◆ Task requirements
Once the line containing "1512x798 pixels." appears, output it and each remaining line of the records below exactly, with no pictures and nothing more.

◆ Supplied records

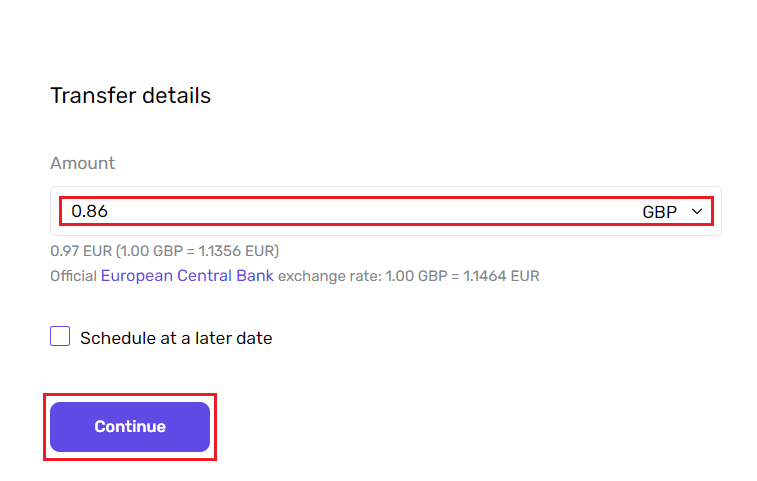Proceed with the purple Continue button
Viewport: 757px width, 481px height.
click(130, 426)
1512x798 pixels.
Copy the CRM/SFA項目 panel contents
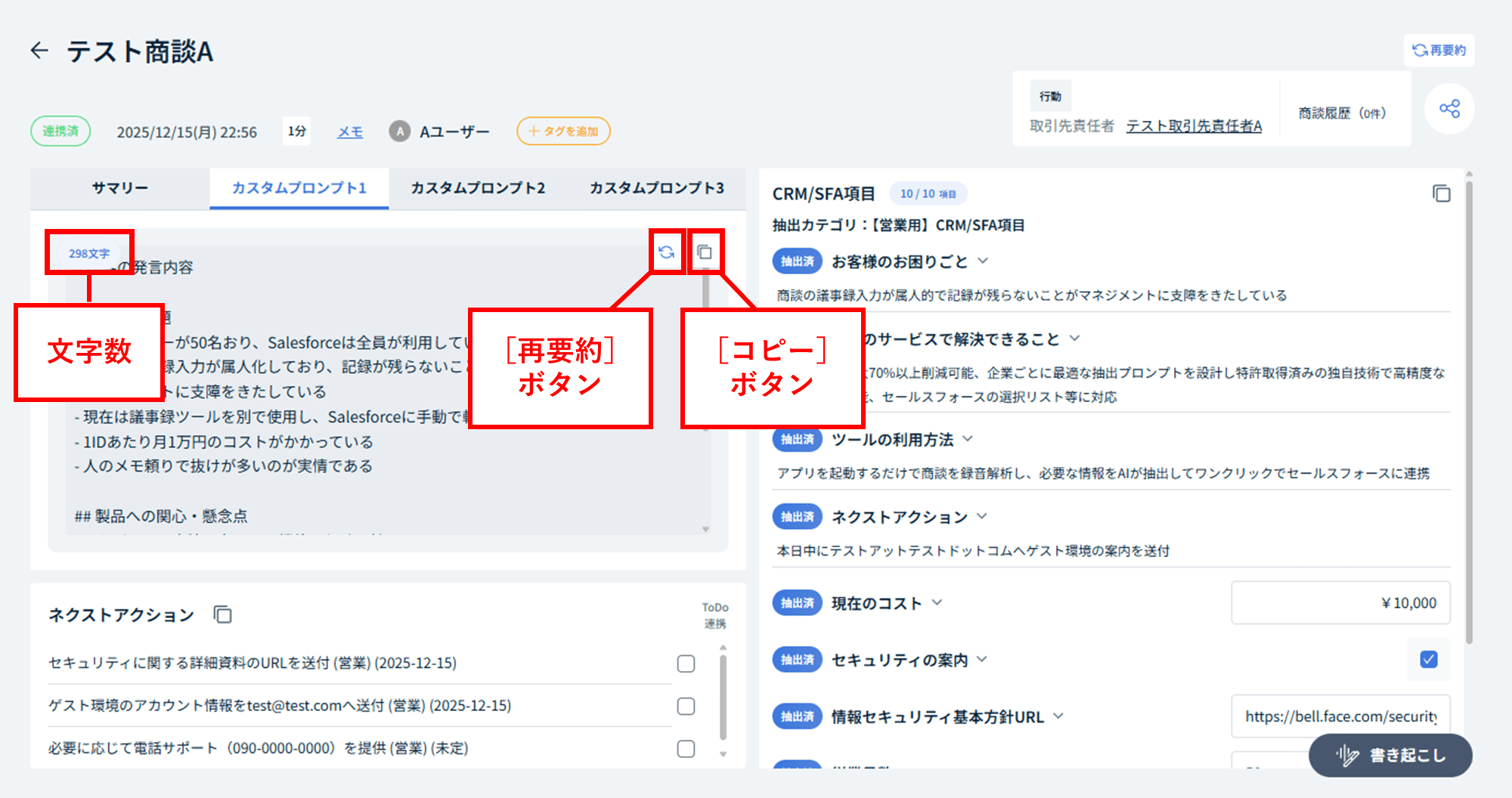pos(1441,193)
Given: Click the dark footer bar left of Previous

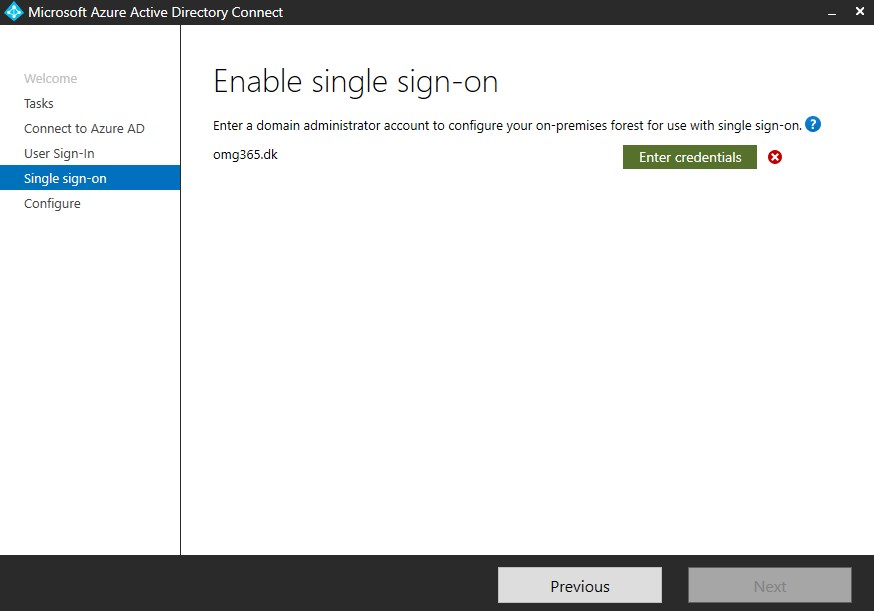Looking at the screenshot, I should pos(250,584).
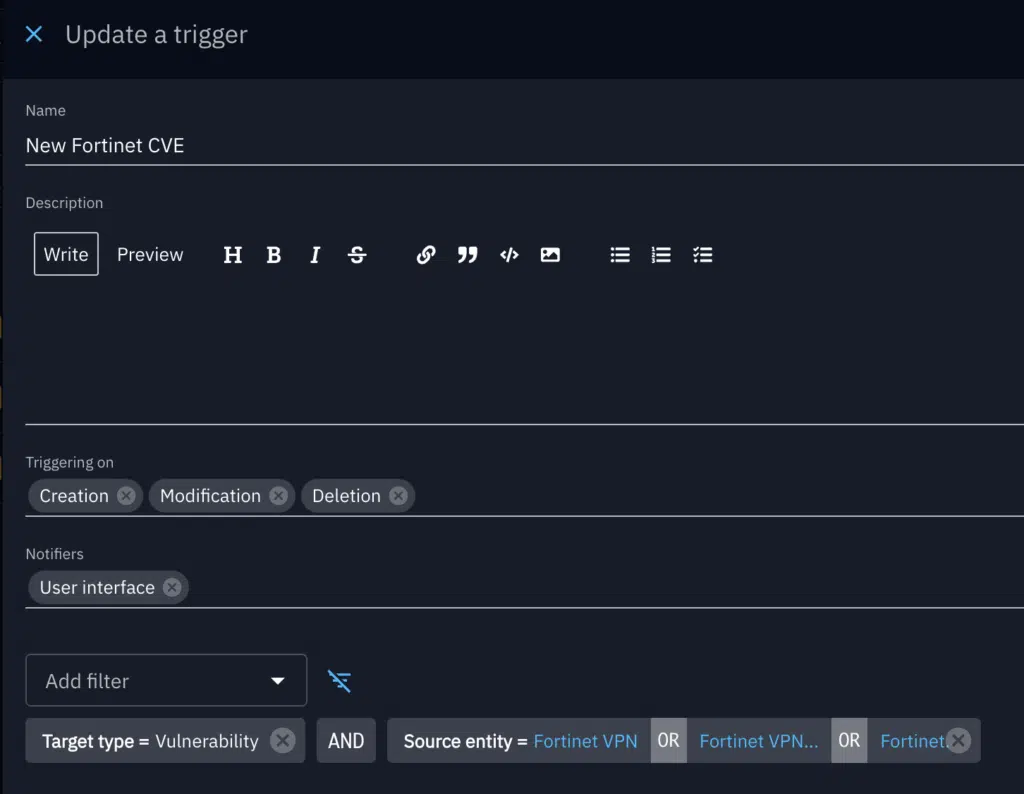Insert a link in description

[x=426, y=255]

◆ Response area
1512x798 pixels.
Copy the CRM/SFA項目 panel contents
pos(1441,193)
Given: Click the dark footer bar left of Previous

Looking at the screenshot, I should pos(250,584).
Insert a link in description

[x=426, y=255]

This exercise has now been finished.